Can’t do it today? Maybe, but that certainly doesn’t mean we can’t try. Our respect for the rule of law and for the sovereignty of our borders is no less than that of our parents and grandparents. The ACLU can fuss and fume, but we have a Supreme Court that is not utterly insane, so this is no real objection. The rioters will no doubt think that we can be cowed into silence and submission. But we do have a police force, and it is not those men who are afraid, but the narrow-shouldered males who sit behind desks – and the thing they fear more than being unpopular with the special interests and community activists slash race-hustlers, is being in trouble with the boss. They are males under authority, and a commander in chief should know this.

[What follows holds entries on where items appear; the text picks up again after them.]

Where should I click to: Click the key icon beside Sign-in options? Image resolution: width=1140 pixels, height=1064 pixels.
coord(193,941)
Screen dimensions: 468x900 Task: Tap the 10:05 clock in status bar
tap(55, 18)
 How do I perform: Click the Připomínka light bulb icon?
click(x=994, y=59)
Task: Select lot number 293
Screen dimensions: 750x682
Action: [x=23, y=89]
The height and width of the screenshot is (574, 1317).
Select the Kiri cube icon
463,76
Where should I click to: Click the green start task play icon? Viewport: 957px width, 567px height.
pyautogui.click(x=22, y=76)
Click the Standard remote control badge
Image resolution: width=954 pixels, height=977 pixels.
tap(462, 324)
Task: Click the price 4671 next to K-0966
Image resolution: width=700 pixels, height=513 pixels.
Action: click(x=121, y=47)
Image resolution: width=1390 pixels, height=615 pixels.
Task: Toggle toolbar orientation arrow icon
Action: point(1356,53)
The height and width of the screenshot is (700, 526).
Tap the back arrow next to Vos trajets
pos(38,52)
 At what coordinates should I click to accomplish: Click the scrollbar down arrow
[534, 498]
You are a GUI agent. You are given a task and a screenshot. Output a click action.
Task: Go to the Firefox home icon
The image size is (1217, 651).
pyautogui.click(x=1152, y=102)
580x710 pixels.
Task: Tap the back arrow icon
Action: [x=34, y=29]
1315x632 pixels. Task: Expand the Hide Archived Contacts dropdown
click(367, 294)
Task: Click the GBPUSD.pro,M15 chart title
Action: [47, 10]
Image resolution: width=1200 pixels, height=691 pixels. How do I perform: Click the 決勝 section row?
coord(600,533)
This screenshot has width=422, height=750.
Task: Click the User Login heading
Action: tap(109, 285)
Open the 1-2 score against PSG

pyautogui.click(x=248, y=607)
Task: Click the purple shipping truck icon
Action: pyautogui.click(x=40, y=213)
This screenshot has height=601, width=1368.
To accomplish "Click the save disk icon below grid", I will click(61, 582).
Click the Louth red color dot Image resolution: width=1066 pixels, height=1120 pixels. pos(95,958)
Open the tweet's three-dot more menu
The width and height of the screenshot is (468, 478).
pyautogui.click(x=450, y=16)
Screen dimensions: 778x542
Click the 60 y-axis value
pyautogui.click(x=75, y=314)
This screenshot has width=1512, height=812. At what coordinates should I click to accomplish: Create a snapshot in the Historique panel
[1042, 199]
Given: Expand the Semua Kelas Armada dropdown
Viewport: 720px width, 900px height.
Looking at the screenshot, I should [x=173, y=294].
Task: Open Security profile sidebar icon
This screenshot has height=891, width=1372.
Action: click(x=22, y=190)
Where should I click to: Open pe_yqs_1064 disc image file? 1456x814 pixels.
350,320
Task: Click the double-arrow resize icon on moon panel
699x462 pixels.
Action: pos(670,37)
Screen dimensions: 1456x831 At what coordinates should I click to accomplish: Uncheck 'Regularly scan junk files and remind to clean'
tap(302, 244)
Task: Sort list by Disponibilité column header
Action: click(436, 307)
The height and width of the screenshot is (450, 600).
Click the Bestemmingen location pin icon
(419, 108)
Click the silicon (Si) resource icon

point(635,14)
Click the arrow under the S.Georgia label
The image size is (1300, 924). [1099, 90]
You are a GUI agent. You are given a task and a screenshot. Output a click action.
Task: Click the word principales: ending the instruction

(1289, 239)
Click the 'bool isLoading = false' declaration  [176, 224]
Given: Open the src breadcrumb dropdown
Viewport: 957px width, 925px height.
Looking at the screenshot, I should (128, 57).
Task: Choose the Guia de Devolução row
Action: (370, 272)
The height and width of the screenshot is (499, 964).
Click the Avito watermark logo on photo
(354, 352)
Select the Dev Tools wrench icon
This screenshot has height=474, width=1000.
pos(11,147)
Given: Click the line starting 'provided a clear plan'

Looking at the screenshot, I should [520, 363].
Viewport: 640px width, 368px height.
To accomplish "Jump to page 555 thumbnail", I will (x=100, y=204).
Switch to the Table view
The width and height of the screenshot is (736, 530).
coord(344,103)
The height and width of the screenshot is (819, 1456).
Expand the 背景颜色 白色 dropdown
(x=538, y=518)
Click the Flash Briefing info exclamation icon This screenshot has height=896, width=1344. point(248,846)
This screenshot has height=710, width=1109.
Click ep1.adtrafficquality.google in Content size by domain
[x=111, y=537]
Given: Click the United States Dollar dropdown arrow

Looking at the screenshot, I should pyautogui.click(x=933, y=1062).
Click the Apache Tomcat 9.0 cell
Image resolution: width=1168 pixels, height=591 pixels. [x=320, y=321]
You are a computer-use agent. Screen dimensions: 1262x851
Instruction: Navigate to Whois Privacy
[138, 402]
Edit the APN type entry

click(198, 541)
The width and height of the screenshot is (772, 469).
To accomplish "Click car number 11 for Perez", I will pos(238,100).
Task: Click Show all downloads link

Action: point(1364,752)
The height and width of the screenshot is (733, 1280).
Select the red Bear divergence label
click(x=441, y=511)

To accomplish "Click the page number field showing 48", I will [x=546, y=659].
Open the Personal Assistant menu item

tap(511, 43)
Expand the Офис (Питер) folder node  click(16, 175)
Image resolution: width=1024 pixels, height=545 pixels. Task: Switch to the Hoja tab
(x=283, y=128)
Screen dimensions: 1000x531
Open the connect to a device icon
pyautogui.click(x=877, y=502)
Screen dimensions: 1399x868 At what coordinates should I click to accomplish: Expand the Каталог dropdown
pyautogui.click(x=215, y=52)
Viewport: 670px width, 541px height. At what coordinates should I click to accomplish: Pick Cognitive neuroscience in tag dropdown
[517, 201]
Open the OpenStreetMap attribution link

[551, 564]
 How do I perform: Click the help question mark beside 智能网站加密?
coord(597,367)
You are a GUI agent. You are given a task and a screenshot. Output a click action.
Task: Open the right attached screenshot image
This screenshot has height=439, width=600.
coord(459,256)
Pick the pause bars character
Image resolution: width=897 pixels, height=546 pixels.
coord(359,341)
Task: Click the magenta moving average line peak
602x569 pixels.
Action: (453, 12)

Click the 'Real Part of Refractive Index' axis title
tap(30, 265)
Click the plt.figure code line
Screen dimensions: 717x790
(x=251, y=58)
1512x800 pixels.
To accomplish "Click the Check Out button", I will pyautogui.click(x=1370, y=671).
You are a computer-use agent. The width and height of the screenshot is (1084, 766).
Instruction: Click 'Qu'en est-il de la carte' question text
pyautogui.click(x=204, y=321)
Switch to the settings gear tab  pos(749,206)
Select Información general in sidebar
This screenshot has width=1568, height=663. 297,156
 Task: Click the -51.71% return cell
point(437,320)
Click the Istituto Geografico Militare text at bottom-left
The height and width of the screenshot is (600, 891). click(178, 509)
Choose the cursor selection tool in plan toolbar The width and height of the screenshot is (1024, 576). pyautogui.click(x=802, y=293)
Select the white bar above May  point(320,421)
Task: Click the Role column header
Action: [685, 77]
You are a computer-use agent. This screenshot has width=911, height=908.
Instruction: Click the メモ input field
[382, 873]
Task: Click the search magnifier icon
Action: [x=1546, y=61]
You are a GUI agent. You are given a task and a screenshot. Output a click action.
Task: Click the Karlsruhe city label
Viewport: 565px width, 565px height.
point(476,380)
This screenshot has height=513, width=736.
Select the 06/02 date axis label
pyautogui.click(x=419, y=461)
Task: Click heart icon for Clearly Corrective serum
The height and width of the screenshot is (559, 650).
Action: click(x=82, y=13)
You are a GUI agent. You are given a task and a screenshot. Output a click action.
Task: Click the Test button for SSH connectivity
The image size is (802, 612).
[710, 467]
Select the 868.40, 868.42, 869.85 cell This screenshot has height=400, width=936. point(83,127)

We had one once - such a Commander - and not so very many years ago, who did know about law, and authority, and who knew that what is most special about the American spirit is its beautiful balance between respect for law, and respect for liberty. Courage is not a commodity, however, that can be purchased on demand. It is bought at the price of sacrifice, and that is too great a cost for many. But we must, we must protect what is ours. Not out of greed, but necessity. We store up treasures in this world not that we might take it with us into the next, but that our children will have a better life than we have. Without a country, however, we have no property, and if that is so, we condemn our posterity to a life no better than that which the invaders think they are leaving behind. If we don’t stop them, they will bring their country with them. And theirs is a country of famine. If it weren’t, why do they leave it?

What of the human cost? What of the poor illegal immigrant who is deported? Indeed, this is a high human cost. But consider that they have already uprooted themselves, and came here. To uproot them again and return them to their native land is nothing more than what they first volunteered to undertake for themselves. The difference is that this time they are returning home. Going home is not such a bad thing, is it? Is that really such a high human cost? - especially since they have for some years already enjoyed the blessings of this land? Perhaps they will act as cultural missionaries, and save their own land from its culture of corruption and poverty by imparting to it something of what they learned from us.

Of course there’s more to say – more complexities, more objections. I will ignore them all, and refer everyone once again to the simple fact that this is a country of law, and without respect for it … well, we’d be eating up our seed corn, and leaving nothing for the future. I really don’t have anything more to say on the matter.